In Vivo Profiling of a Pure Alkaloid, Anatabine, in Rodents: Pharmacokinetics and Anti-Inflammatory Efficacy


This article was originally published here

J Nat Prod. 2021 March 11th doi: 10.1021 / acs.jnatprod.0c01044. Online before printing.


Natural alkaloids, a large class of plant substances, have attracted a great deal of interest because of their pharmacological activities.
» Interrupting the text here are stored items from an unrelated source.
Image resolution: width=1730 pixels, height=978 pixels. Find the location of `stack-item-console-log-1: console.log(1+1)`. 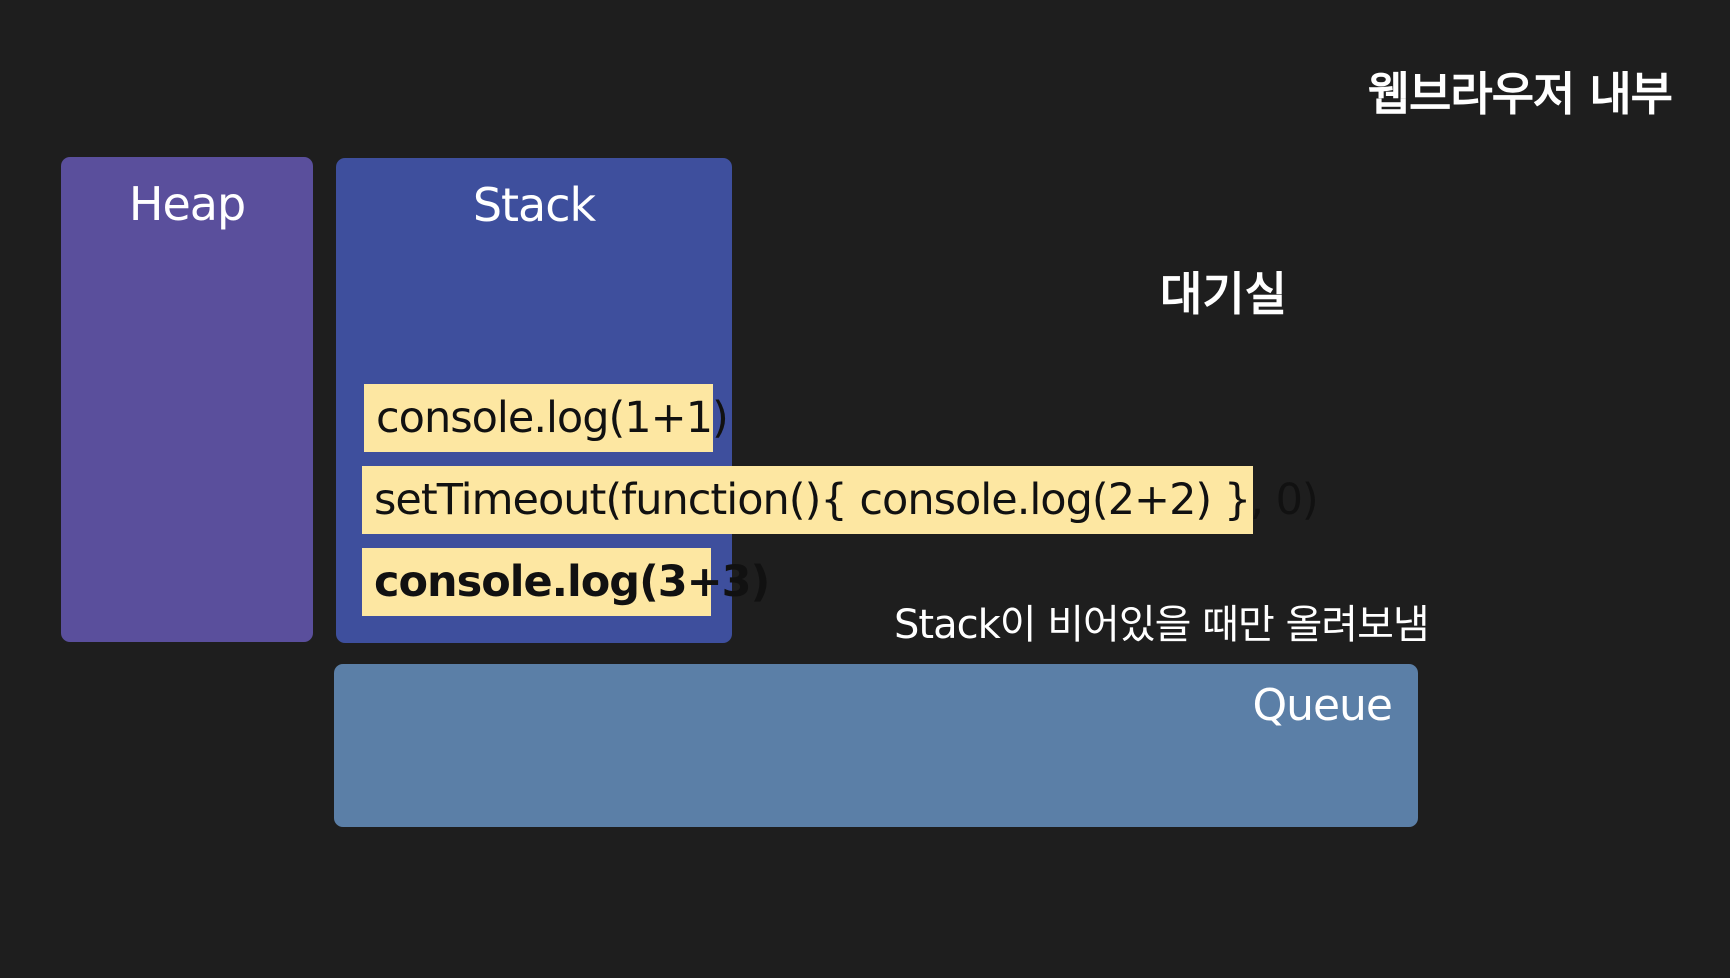

stack-item-console-log-1: console.log(1+1) is located at coordinates (546, 418).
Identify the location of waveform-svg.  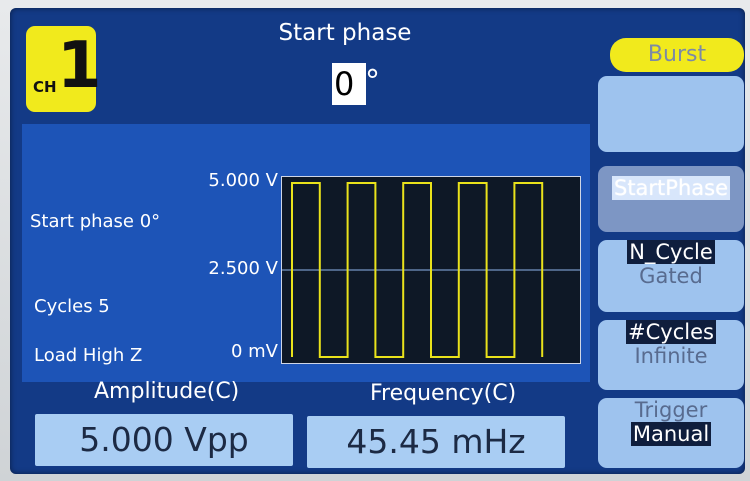
(431, 270).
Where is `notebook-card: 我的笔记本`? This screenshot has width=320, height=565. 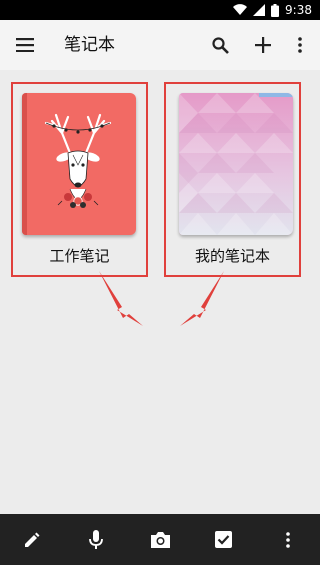 notebook-card: 我的笔记本 is located at coordinates (232, 180).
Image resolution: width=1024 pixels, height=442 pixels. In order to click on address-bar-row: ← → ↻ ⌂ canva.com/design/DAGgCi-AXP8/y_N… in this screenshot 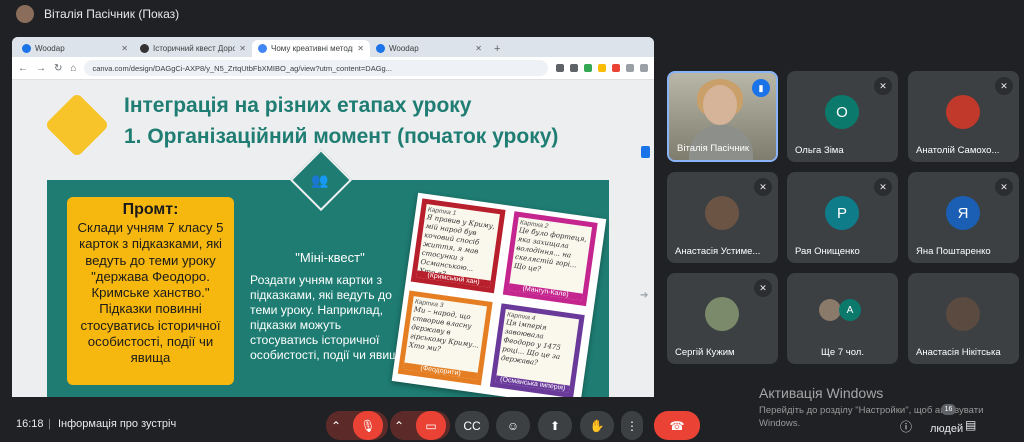, I will do `click(333, 68)`.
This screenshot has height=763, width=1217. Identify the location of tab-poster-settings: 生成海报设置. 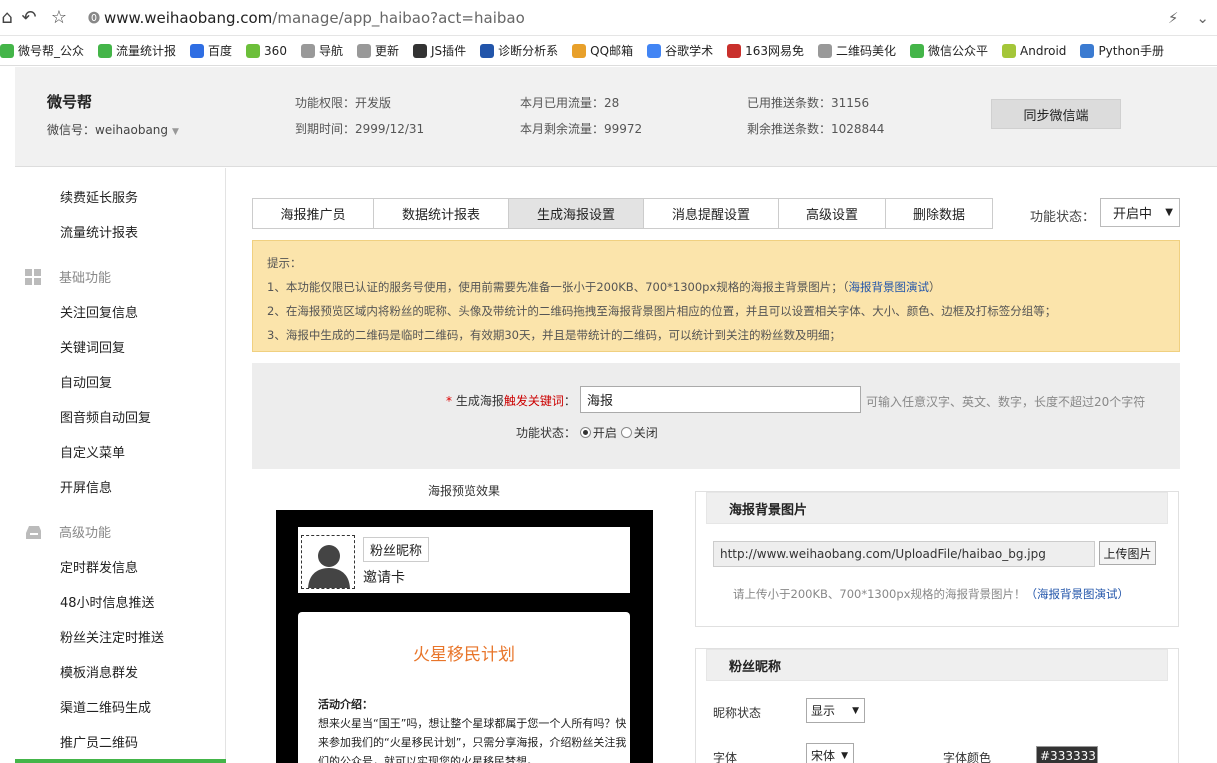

This study characterized the in vivo pharmacokinetics and anti-inflammatory profile of anatabine, a naturally occurring alkaloid, in rodents. Anatabine was found to be bioavailable and brain penetrating after systemic administration. After intraperitoneal (ip) administration (1, 2 and 5 mg / kg), anatabine caused a dose-dependent reduction in carrageenan-induced paw edema in rats. In mice, it inhibited the production of pro-inflammatory cytokines and at the same time increased the levels of an anti-inflammatory cytokine in a dose-dependent manner 2 hours after exposure to lipopolysaccharide. In addition, anatabine (~ 10 and ~ 20 mg / kg / day for 4 weeks; inhalation exposure) had effects on a mouse model of multiple sclerosis, reducing neurological deficits and body weight loss. Comparative studies of the pharmacokinetics and anti-inflammatory activity of anatabine demonstrated its bioequivalence in rats after IP administration and inhalation exposure. This study not only provides the first detailed profile of the pharmacokinetics of anatabine in rodents, but also comprehensively characterizes the anti-inflammatory activities of anatabine in both acute and chronic models of inflammation. These results provide a basis for further characterizing and optimizing the anti-inflammatory properties of anatabine.